– Ну, видит бог, – не цыгане, а купцы замоскворецкие! Может, тебе шифоньер какой купить или зеркало в полстены?
– Лучше гитару. У меня пальцы соскучились.
Гитару Илья купил – не самую дорогую, понимая, что весной все равно придется оставить ее здесь, но хорошую. Настя, увидев ее, распрыгалась, как девчонка, тут же навязала на гриф красную ленту, уселась, бросив недоваренный кулеш, и принялась было баловаться на струнах, но быстро устала:
– Вот верно отец всегда говорил: гитара – дело мужское, тяжелое… Илья, давай лучше ты поиграй, а я с обедом закончу.
Илья присел на кровать, взял гитару, погладил гладкую темную деку, взял пробный аккорд, проверяя настройку, – гитара отозвалась мягким вздохом. Илья пробежал пальцами по струнам – один перебор, другой, третий, – чувствуя, как вспоминают игру руки, полгода не державшие инструмента.
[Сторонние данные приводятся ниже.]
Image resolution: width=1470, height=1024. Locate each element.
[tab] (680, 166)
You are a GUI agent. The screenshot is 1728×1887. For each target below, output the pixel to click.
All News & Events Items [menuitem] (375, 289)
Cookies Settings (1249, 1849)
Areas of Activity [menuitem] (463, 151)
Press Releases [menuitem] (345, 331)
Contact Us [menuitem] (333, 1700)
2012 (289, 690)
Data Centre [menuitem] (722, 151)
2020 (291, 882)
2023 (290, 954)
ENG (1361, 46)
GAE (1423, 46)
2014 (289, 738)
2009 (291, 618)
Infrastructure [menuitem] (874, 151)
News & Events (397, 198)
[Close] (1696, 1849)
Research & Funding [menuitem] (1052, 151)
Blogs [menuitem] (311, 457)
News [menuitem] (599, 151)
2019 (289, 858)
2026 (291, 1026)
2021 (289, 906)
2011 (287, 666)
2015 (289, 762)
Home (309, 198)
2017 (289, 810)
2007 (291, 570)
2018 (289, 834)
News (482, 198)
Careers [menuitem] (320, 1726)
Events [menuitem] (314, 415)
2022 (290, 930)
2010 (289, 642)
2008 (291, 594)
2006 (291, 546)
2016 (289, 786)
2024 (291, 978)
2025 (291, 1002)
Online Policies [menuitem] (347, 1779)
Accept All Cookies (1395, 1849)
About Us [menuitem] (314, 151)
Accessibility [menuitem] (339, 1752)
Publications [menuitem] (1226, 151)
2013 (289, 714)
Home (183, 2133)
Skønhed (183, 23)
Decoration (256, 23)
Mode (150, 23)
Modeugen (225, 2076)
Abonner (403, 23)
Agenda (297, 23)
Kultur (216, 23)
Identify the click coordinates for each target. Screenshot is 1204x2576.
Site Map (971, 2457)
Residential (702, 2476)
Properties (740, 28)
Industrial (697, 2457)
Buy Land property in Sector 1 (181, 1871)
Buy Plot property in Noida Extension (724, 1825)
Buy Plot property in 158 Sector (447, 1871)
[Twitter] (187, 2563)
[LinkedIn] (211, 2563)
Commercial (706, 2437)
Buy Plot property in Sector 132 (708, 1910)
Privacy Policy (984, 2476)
Потом, взяв мажорный аккорд, вполголоса напел:
– Черные очи да белая грудь…
– До самой зари мне покоя не дадут! – с улыбкой подхватила Настя.
Илья улыбнулся в ответ, и дальше они уже пели вместе: он – с кровати, с гитарой в руках, Настя – от печи, продолжая чистить картошку. А когда закончили, Илья глянул в окно и позвал жену:
– Смотри-ка! Полгорода собралось! А вроде тихо пели…
Настя выглянула и расхохоталась: за забором с открытыми ртами стояла толпа народу, среди которых были и таборные цыгане, и местные жители, привлеченные песней.
– Надо деньги с них брать, – деловито сказал Илья, задергивая занавеску. – Чего впустую мучиться? Я так думаю, что…
Но закончить Илья не успел, потому что распахнулась дверь и в горницу со смехом начали заходить цыгане.
– А мы по улице идем да вдруг слышим – мать честная, кто это соловьем разливается?
– Смоляко, вас с самого базара слышно! Гаджэ со всей улицы сбежались! Вон, до сих пор стоят, как столбы дорожные!
– Настя, драгоценная, повтори, за ради бога, вот это: «Куда ни поеду, куда ни пойду…» Так душа и дрожит, хоть из живота вон!
– Илья, не мутись, у нас бутылка с собой! Бабы, что встали, стол гоношите!
И начался такой перепляс, что разошлись только под утро. С того дня в дом Ильи Смоляко каждый вечер набивались таборные и дружно начинали уговаривать:
– Настя, Настасья Яковлевна, брильянтовая, спой, мы все просим!
Настя никогда не ломалась. Улыбалась, брала гитару, или, если Илья был дома, передавала инструмент ему, пела. Пела все, что помнила: романсы, русские песни, то, что выучила в таборе. Цыгане слушали; иногда, если песня была знакома, подтягивали, но чаще упрашивали Илью:
– Да спой ты вместе с ней, у вас вдвоем так получается – в рай не захочешь!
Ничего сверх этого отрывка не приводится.